For more information about tumbling and sliding windows, see Windowed Queries.

In the following procedure, the tumbling window aggregation produces two partial results (sent to the CALC_COUNT_SQL_STREAM in-application stream) that must be combined to produce a final result. The application then produces a second aggregation (sent to the DESTINATION_SQL_STREAM in-application stream) that combines the two partial results.

To create an application that aggregates partial results using an event time
  1. Sign in to the Amazon Web Services Management Console and open the Kinesis console at https://console.amazonaws.cn/kinesis.

  2. Choose Data Analytics in the navigation pane.
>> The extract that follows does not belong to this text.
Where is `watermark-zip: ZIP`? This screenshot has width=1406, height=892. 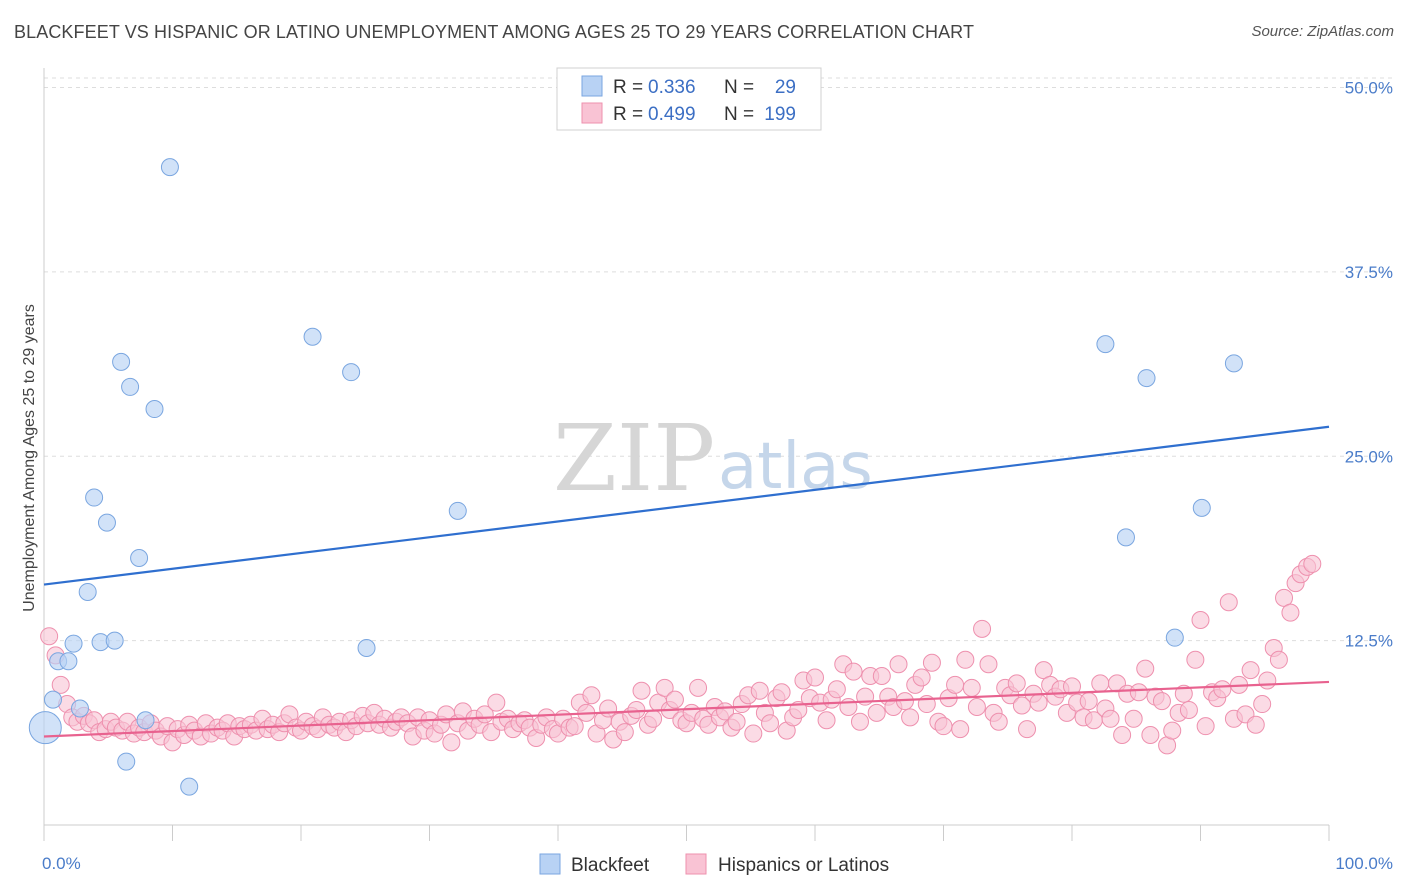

Create a Kinesis Data Analytics application as described in the Getting Started with Amazon Kinesis Data Analytics for SQL Applications tutorial.

  3. In the SQL editor, replace the application code with the following:

    CREATE OR REPLACE STREAM "CALC_COUNT_SQL_STREAM" (TICKER VARCHAR(4), TRADETIME TIMESTAMP, TICKERCOUNT DOUBLE); CREATE OR REPLACE STREAM "DESTINATION_SQL_STREAM" (TICKER VARCHAR(4), TRADETIME TIMESTAMP, TICKERCOUNT DOUBLE); CREATE PUMP "CALC_COUNT_SQL_PUMP_001" AS INSERT INTO "CALC_COUNT_SQL_STREAM" ("TICKER","TRADETIME", "TICKERCOUNT") SELECT STREAM "TICKER_SYMBOL", STEP("SOURCE_SQL_STREAM_001"."ROWTIME" BY INTERVAL '1' MINUTE) as "TradeTime", COUNT(*) AS "TickerCount" FROM "SOURCE_SQL_STREAM_001" GROUP BY STEP("SOURCE_SQL_STREAM_001".ROWTIME BY INTERVAL '1' MINUTE), STEP("SOURCE_SQL_STREAM_001"."APPROXIMATE_ARRIVAL_TIME" BY INTERVAL '1' MINUTE), TICKER_SYMBOL; CREATE PUMP "AGGREGATED_SQL_PUMP" AS INSERT INTO "DESTINATION_SQL_STREAM" ("TICKER","TRADETIME", "TICKERCOUNT") SELECT STREAM "TICKER", "TRADETIME", SUM("TICKERCOUNT") OVER W1 AS "TICKERCOUNT" FROM "CALC_COUNT_SQL_STREAM" WINDOW W1 AS (PARTITION BY "TRADETIME" RANGE INTERVAL '10' MINUTE PRECEDING);

    The SELECT statement in the application code filters rows in the SOURCE_SQL_STREAM_001 for stock price changes greater than 1 percent and inserts those rows into another in-application stream CHANGE_STREAM using a pump.

  4. Choose Save and run SQL.

The first pump outputs a stream to CALC_COUNT_SQL_STREAM similar to the following. Note that the result set is incomplete:

Console screenshot showing partial results.

The second pump then outputs a stream to DESTINATION_SQL_STREAM that contains the complete result set:

Console screenshot showing complete results.